What is the efficiency of an athlete who consumes 3000kcal of food and does 2.5 x 10*6 J of useful work?
Divide his "useful work" by the energy value of the food eaten, but converted to the same units as the work (Joules)
3000 kcal of food = 1.254*10^7 J
I get about 20% efficiency
Ty I was converting the J to kcal no wonder it wasn't working! Ty for the help.
Tezara
You could convert the J to kCal also, as long as numerator and denominator units are the same.
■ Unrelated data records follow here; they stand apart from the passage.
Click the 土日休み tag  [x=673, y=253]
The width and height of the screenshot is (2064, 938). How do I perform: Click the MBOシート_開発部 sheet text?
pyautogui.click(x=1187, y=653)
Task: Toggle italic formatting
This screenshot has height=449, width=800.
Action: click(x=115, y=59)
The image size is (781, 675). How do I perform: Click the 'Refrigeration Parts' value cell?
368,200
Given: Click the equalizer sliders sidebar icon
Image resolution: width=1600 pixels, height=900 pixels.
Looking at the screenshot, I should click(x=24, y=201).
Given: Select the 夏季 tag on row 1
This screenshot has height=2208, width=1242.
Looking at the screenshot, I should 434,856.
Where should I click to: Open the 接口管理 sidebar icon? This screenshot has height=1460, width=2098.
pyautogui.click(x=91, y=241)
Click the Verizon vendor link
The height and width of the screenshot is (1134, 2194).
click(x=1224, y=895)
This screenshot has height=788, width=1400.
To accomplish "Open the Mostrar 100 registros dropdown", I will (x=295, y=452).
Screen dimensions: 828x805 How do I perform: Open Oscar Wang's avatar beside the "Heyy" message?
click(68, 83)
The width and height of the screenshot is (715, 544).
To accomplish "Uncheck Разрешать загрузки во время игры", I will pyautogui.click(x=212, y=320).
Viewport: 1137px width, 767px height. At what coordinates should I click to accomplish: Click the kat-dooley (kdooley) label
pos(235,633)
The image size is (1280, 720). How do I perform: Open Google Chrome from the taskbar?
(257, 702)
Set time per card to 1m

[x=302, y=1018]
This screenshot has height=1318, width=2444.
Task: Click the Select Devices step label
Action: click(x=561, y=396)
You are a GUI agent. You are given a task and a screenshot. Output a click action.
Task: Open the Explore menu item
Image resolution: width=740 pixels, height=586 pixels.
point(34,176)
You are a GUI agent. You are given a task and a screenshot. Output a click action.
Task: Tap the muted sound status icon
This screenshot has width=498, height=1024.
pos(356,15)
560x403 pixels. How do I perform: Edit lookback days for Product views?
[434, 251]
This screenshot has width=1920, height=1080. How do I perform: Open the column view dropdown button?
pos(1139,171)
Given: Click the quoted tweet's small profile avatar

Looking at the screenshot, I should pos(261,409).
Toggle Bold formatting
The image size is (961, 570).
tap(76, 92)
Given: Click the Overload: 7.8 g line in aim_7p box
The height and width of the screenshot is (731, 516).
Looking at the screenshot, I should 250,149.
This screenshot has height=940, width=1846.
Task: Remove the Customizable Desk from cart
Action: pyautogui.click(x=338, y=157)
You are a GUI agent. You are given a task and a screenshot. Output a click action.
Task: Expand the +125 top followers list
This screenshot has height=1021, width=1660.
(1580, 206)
Either both kcal or both Joules, for example.
The efficiency ratio you get should be the same.
1,791,686.574?
To calculate the efficiency of an athlete, we can use the formula:
Efficiency = (Useful work output / Energy input) x 100
In this case, the useful work output is given as 2.5 x 10^6 J.
To find the energy input (food consumed), we need to convert 3000 kcal to joules since kcal is a unit of energy.
To convert from kcal to joules, we know that 1 kilocalorie (kcal) is equal to 4184 joules (J).
So, 3000 kcal = 3000 * 4184 J = 12,552,000 J.
Now, we can substitute the values into the efficiency formula:
Efficiency = (2.5 x 10^6 J / 12,552,000 J) x 100
Efficiency = (0.1992) x 100
Efficiency ≈ 19.92%
Therefore, the efficiency of the athlete is approximately 19.92%.